• _Prompt_:
Copy exactly, line for line, the part of the listing from the line containing "Click the Eastern" through its last line, and nothing else.

• _Data for this task_:
************
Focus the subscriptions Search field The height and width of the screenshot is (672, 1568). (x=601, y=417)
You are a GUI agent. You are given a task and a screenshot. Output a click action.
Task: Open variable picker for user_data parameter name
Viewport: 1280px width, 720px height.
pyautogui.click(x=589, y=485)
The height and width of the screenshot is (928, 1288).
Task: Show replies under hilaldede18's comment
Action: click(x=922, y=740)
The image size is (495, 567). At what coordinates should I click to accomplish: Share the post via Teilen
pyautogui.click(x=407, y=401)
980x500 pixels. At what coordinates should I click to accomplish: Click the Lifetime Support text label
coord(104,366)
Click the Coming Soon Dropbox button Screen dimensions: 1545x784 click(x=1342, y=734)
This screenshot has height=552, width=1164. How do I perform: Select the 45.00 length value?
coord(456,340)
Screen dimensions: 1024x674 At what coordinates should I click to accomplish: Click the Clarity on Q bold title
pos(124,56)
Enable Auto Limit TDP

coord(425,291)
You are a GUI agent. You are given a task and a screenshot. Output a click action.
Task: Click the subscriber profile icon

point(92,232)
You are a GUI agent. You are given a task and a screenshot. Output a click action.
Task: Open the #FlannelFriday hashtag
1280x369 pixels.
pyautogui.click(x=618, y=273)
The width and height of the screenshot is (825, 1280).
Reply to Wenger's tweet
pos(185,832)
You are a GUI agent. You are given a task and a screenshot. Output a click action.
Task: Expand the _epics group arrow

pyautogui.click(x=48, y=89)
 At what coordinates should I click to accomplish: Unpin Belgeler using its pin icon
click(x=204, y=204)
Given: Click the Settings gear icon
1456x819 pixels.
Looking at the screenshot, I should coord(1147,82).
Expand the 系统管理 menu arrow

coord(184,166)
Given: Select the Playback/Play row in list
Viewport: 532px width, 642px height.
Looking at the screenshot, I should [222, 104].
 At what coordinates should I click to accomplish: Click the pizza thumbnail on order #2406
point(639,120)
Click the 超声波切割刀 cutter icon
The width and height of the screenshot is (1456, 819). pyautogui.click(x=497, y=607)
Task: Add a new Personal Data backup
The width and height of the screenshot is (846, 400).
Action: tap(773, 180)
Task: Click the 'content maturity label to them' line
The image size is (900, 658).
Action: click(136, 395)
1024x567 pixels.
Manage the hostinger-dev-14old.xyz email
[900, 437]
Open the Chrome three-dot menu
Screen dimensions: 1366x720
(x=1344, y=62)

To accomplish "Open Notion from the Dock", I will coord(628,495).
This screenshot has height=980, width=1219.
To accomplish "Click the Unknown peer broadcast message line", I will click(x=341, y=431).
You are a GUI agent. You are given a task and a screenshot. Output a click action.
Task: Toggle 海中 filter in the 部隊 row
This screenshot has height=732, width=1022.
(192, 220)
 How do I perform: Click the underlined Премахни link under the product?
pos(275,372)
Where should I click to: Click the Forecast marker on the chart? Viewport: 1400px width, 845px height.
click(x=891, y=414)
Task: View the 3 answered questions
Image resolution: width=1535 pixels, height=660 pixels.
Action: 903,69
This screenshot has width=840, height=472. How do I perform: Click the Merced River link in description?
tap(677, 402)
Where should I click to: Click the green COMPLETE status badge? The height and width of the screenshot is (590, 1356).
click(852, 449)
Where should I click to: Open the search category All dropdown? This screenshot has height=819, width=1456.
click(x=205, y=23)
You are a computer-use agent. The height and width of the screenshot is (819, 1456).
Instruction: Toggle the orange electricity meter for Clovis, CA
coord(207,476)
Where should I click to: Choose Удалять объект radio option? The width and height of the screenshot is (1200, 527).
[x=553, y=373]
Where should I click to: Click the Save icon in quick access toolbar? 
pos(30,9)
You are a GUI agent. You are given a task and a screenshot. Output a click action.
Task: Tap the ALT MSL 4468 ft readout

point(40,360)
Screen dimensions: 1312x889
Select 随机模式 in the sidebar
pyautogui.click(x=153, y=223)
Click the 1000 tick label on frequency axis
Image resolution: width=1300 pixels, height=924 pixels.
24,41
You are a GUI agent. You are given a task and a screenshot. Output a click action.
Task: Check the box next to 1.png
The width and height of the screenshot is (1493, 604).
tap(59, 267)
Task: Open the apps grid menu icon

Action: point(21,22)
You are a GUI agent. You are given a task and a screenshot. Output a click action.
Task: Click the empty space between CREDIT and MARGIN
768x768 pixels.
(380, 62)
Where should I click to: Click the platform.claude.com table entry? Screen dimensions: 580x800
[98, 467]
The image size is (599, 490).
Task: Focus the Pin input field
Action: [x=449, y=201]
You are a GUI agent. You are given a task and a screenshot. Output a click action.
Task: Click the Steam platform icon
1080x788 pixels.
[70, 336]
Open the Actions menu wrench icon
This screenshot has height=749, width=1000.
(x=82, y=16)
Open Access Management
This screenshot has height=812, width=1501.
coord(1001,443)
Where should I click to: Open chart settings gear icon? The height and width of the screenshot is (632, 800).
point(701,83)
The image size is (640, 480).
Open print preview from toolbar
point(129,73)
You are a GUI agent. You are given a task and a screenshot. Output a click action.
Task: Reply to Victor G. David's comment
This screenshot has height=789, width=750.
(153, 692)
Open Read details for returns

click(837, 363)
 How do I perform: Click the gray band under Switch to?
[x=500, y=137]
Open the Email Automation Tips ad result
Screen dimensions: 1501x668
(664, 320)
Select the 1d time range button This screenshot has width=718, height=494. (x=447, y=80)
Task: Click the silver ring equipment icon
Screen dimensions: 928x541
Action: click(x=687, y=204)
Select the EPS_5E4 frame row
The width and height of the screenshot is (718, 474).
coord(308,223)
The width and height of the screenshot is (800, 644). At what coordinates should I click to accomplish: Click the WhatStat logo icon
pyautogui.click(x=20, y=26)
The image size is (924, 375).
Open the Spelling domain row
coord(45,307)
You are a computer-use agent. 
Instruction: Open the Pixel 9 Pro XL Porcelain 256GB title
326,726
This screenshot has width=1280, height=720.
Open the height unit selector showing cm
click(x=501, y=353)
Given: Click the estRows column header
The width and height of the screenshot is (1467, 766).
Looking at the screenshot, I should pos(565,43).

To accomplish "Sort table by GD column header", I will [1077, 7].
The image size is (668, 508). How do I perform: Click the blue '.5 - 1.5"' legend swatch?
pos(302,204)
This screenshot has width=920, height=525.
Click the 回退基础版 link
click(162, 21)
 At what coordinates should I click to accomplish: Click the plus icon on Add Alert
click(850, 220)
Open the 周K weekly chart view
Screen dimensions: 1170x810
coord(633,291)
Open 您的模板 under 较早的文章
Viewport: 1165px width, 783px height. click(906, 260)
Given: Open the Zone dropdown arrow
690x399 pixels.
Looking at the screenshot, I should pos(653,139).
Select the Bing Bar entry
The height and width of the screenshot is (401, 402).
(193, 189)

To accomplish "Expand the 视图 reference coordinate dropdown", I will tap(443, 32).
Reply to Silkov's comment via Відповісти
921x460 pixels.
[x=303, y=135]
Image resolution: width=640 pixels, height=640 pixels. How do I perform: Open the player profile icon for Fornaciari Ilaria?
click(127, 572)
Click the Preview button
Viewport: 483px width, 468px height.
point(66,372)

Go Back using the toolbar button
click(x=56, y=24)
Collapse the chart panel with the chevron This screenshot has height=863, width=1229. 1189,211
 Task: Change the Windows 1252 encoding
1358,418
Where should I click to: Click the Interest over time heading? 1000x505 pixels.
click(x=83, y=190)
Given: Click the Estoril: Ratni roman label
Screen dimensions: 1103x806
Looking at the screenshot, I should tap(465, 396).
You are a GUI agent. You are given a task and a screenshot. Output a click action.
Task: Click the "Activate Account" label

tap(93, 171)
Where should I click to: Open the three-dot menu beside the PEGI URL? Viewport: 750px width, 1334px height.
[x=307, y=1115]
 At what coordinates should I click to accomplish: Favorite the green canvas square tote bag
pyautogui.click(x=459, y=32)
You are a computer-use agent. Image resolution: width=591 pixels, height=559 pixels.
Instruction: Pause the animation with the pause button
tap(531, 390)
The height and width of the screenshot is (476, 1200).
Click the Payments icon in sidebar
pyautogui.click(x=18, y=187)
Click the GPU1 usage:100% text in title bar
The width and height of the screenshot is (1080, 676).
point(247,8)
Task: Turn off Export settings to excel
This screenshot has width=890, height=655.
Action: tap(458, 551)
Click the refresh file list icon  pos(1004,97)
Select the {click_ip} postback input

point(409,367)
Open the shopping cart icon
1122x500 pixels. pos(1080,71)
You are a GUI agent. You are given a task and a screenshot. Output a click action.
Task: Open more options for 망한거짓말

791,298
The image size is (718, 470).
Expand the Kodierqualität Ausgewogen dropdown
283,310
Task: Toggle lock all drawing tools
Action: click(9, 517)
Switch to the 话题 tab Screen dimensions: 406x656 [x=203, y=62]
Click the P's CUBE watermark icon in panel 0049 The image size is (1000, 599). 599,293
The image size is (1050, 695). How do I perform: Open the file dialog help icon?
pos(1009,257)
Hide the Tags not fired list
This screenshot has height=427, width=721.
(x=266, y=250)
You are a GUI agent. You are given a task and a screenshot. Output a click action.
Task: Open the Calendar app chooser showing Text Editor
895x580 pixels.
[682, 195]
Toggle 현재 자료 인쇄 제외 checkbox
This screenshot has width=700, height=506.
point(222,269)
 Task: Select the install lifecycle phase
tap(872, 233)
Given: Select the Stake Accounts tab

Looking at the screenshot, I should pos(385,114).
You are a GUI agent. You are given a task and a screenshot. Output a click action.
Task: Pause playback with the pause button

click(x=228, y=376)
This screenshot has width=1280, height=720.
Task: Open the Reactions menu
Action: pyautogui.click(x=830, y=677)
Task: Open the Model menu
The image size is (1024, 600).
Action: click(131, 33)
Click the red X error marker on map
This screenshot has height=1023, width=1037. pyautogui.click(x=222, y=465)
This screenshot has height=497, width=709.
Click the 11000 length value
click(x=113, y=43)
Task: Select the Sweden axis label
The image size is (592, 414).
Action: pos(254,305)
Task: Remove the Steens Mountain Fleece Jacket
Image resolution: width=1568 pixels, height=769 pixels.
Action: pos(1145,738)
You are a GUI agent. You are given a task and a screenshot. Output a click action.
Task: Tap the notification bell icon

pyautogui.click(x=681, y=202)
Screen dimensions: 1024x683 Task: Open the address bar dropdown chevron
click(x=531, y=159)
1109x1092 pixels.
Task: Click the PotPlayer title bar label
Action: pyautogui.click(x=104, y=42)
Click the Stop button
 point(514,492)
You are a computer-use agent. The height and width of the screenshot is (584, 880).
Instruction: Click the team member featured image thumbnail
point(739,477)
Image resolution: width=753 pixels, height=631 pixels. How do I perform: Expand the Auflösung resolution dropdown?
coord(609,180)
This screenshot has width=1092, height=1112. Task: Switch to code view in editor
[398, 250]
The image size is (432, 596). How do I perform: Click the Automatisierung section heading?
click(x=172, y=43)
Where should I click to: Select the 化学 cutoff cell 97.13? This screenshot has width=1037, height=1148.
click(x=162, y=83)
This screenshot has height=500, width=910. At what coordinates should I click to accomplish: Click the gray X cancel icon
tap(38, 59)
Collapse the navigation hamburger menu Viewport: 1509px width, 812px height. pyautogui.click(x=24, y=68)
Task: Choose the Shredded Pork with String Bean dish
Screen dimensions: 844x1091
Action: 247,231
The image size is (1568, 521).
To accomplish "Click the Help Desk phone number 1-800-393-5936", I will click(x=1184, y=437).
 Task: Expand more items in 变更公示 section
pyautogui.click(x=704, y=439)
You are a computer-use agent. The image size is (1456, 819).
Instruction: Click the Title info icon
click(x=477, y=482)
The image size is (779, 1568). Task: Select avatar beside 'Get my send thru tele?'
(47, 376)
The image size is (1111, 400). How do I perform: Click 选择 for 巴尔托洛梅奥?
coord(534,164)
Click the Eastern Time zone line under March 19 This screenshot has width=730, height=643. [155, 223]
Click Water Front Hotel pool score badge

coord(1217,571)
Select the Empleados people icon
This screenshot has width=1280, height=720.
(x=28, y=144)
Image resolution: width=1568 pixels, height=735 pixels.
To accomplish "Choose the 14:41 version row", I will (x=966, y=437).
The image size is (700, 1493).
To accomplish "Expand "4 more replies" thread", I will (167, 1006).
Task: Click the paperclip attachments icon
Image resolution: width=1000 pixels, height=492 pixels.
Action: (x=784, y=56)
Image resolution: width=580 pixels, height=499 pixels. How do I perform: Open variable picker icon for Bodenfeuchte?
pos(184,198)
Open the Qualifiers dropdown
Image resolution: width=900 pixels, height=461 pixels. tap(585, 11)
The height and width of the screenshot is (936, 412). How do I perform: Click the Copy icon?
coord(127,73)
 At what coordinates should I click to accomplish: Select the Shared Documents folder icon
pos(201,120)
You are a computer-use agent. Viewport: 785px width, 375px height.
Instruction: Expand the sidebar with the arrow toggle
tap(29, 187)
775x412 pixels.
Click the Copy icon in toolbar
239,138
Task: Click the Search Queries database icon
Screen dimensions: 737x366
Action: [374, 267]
************
• _Task output_:
Click the Eastern Time zone line under March 19 This screenshot has width=730, height=643. [155, 223]
Click Water Front Hotel pool score badge

coord(1217,571)
Select the Empleados people icon
This screenshot has width=1280, height=720.
(x=28, y=144)
Image resolution: width=1568 pixels, height=735 pixels.
To accomplish "Choose the 14:41 version row", I will (x=966, y=437).
The image size is (700, 1493).
To accomplish "Expand "4 more replies" thread", I will (167, 1006).
Task: Click the paperclip attachments icon
Image resolution: width=1000 pixels, height=492 pixels.
Action: (x=784, y=56)
Image resolution: width=580 pixels, height=499 pixels. How do I perform: Open variable picker icon for Bodenfeuchte?
pos(184,198)
Open the Qualifiers dropdown
Image resolution: width=900 pixels, height=461 pixels. tap(585, 11)
The height and width of the screenshot is (936, 412). How do I perform: Click the Copy icon?
coord(127,73)
 At what coordinates should I click to accomplish: Select the Shared Documents folder icon
pos(201,120)
You are a computer-use agent. Viewport: 785px width, 375px height.
Instruction: Expand the sidebar with the arrow toggle
tap(29, 187)
775x412 pixels.
Click the Copy icon in toolbar
239,138
Task: Click the Search Queries database icon
Screen dimensions: 737x366
Action: [374, 267]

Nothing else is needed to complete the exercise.